A new study has finally begun to unravel the basis of the incredible ‘desert power’ of marsupial moles
Other features
Sequencing the genome allowed us to study other traits of marsupials.
For example, we showed that a key gene involved in testicular failure during puberty is also likely to be knocked down in this species. This may help explain why male marsupials do not have a scrotum and have their testes in their abdominal wall.
We also discovered that marsupials have two copies of a gene that codes for hemoglobin – the molecule that carries oxygen in red blood cells. This is important because sand has low oxygen content and poor air movement.
Furthermore, this duplicated hemoglobin gene is typically used in newborn mammals.
A marsupial’s pouch is already an oxygen-poor environment, so marsupial moles had to develop ways to keep their young from suffocating. It can help to have more hemoglobin.
Tracing the evolutionary heritage of the mole
For years, the marsupial mole’s strange, specialized traits have frustrated attempts to determine exactly who its closest relatives actually are. But by sequencing its genome, we have been able to trace its evolutionary heritage.
To do this, we examined a special type of DNA sequence called retrotransposons.
These are short stretches of DNA that can make copies of themselves that are randomly inserted into an animal’s genome and passed on from generation to generation.
Our research has shown that marsupials are a sister group bandicoots And Bilbieswith carnivorous marsupials such as the Tasmanian devil are distant cousins.
Long-term decline
Virtually nothing is currently known about the population health of marsupial moles. However, Deserts are among the ecosystems most threatened by climate change.
That’s why we also tried to gather the first insights into how marsupial populations have changed over time.
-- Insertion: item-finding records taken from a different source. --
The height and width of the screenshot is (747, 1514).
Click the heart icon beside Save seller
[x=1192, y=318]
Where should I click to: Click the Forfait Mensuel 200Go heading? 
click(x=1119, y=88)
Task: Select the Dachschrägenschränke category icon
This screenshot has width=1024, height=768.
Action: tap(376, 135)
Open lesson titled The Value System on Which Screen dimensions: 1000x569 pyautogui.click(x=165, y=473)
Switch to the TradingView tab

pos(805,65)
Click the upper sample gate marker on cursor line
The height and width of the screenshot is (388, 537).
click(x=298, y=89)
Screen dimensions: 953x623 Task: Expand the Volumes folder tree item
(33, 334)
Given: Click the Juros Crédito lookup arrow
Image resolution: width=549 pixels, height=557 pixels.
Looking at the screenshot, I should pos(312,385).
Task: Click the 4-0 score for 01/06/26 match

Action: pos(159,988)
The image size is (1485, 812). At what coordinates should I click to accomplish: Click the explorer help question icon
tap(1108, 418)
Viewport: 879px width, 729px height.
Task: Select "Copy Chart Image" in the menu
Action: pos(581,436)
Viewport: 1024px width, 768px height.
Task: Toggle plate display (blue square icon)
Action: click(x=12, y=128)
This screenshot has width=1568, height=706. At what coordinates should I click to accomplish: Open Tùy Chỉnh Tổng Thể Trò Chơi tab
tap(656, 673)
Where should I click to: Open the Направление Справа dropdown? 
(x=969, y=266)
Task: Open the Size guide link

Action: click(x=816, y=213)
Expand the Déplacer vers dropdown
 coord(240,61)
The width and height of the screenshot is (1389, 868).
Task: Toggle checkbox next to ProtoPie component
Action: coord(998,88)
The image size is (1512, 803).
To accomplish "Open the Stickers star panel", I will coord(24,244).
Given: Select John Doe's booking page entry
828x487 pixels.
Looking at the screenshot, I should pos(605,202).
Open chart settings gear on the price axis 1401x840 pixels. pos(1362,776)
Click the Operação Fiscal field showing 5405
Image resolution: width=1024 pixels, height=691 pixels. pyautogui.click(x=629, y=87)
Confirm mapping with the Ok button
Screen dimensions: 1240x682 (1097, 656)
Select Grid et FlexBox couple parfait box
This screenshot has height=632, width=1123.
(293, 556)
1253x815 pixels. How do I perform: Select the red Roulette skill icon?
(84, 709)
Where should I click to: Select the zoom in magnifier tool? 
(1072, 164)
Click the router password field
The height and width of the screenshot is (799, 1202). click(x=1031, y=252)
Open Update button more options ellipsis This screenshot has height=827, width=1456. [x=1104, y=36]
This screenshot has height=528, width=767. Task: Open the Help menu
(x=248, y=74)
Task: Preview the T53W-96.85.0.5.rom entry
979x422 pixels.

Using patterns of genetic diversity across the marsupial mole’s genome, we have been able to show that they likely experienced a long-term decline in effective population size that began about 70,000 years ago. This is consistent with historical changes during the last ice age, suggesting that the decline was due to climate change rather than human action.
It is unclear how exactly the genetic diversity lost over tens of thousands of years will affect the marsupial mole’s ability to continue its record of adapting to extreme environments.
However, these findings highlight that new, more extensive efforts to study marsupials using genetic methods may be needed to ensure they are not lost to the sands of time like many other Australian mammals.